The distillation of four decades of stellar writing, Hoffer’s book is a wise and illuminating meditation on the key concepts, history, evolution, and importance of American law. He brings the law to life through brief narratives and portraits drawn from the pages of our nation’s history. He takes his readers on a tumultuous journey from the Salem witchcraft trials through the divisive debates over slavery; the long struggles for equality and civil rights; the moral and culture wars over abortion, gay rights, and the teaching of evolution; and recent controversies concerning the rule of law in wartime.
In a very compact space, Hoffer has a great deal to say about the role of law, lawmakers, law cases, lawyers, litigants, judges, law professors, and public opinion in creating and recreating the fabric that weaves all of these elements together. He pays particular attention to the criminal trial by looking at the legal proceedings against slave liberator John Brown, feminist Susan B. Anthony, and teacher of evolution John Scopes. He also explores what happens when the law is stretched to the breaking point by revisiting such events as the Stono Slave Rebellion, the Seneca Falls women’s rights convention, and FDR’s paradigm-shifting New Deal speech.
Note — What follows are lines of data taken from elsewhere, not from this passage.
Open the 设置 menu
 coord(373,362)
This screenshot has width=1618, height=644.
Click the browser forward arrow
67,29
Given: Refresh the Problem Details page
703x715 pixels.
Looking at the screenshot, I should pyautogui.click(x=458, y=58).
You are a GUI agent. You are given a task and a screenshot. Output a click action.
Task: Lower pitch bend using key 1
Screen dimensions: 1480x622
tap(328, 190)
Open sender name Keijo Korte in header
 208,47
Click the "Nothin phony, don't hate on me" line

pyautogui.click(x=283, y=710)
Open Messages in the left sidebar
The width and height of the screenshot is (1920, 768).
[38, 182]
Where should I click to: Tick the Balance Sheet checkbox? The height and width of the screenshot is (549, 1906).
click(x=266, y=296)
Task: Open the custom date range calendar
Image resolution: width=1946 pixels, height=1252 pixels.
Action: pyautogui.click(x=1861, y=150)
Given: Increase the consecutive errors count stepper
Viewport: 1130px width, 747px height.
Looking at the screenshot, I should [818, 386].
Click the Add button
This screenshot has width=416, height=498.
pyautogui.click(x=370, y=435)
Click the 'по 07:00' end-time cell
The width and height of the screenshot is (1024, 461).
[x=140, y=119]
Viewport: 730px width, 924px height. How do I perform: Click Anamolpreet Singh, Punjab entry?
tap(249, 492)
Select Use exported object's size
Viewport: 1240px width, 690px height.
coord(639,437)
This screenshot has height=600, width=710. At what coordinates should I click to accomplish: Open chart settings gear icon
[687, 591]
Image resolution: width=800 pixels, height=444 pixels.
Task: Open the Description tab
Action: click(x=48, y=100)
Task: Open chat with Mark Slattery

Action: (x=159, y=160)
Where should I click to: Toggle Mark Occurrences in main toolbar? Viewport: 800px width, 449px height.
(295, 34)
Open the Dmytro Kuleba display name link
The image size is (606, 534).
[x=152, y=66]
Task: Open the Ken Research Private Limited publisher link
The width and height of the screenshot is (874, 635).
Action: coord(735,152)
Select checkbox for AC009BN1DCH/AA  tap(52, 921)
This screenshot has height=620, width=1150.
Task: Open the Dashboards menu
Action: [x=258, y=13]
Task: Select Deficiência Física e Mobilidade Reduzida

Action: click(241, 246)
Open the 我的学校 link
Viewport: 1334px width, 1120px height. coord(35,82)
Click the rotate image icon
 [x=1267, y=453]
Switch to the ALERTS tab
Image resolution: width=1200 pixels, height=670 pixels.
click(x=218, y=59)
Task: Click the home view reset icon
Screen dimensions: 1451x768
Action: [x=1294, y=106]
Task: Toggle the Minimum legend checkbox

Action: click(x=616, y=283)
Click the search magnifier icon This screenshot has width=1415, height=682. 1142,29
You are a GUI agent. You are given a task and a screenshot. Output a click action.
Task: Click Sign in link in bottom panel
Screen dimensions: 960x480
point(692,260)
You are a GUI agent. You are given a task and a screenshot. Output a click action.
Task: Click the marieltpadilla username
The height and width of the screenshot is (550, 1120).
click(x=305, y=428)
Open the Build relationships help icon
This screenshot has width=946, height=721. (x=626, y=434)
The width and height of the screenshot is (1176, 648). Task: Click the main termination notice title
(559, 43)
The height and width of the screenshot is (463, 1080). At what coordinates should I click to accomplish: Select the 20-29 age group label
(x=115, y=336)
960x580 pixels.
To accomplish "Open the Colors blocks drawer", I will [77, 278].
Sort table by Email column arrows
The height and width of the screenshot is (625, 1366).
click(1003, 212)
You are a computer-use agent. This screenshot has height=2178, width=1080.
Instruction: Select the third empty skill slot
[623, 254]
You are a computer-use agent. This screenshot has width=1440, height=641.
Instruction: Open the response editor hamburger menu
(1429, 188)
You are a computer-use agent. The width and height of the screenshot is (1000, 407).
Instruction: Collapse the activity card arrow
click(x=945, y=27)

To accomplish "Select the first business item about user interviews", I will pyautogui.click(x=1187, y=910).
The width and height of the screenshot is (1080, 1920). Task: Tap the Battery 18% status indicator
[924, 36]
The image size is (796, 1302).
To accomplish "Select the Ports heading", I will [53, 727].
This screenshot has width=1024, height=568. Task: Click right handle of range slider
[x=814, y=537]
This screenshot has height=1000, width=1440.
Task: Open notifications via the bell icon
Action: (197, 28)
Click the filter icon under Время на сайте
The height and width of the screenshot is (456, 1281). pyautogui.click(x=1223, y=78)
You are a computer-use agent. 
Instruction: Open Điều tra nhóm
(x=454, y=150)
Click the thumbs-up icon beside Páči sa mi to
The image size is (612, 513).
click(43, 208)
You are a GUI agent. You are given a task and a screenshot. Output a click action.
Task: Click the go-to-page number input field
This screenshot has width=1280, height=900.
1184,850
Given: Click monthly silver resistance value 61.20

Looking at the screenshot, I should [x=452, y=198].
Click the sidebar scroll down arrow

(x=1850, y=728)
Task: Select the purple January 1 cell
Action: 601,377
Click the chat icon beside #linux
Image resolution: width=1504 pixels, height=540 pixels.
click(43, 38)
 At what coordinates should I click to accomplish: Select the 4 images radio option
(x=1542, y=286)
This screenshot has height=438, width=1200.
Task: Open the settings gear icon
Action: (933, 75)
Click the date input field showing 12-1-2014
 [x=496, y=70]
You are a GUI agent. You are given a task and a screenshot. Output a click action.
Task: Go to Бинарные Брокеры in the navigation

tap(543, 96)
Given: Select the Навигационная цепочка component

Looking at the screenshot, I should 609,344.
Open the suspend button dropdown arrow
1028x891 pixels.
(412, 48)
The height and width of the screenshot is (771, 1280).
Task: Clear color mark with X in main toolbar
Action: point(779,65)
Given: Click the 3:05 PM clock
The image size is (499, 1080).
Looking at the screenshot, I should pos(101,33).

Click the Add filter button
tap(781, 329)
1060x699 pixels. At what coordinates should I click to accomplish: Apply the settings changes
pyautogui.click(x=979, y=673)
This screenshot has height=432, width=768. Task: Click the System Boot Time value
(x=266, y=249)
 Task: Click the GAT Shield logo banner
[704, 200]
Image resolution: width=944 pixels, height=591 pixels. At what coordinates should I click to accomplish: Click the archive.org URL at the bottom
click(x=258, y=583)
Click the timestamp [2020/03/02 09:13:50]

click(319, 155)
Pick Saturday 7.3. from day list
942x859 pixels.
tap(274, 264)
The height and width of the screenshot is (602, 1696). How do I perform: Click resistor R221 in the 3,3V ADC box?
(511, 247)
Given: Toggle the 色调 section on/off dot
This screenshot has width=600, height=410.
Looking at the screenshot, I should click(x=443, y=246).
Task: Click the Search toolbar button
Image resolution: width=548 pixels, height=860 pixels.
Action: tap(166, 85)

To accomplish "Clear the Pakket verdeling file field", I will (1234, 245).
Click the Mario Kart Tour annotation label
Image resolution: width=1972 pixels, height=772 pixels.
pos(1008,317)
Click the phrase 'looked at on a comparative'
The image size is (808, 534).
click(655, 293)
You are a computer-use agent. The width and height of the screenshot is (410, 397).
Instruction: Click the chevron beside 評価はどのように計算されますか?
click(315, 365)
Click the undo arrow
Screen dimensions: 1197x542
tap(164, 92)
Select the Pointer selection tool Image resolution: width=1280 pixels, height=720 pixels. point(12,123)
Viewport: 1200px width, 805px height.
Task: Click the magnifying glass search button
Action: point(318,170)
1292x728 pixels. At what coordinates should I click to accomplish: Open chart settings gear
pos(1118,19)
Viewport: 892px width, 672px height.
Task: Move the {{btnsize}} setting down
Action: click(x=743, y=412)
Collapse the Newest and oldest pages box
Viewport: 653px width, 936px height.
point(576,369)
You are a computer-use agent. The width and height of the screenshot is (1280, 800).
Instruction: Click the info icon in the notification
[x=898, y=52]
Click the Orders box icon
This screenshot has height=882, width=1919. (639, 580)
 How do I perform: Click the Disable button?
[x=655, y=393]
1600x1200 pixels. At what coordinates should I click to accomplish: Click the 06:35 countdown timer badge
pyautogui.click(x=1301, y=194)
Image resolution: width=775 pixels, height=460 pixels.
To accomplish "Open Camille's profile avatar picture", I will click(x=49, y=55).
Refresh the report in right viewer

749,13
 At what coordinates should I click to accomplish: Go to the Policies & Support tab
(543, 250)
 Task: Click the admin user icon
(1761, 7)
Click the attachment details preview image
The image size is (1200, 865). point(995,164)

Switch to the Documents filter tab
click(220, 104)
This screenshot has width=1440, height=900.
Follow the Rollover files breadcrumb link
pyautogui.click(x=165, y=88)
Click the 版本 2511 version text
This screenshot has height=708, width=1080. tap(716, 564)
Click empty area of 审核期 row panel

Throughout, Hoffer carefully weighs the promise and vitality of our laws against its flaws and historical failures, for our legal system has not reflected a strong linear progress from inequality and privilege toward perfected liberty and dignity for all. His crystal clear vision of our legal history reminds us of the ambiguities and contradictions, quarrels and confrontations, that mirror the struggles within American history itself and reinforce the central role of law in American life.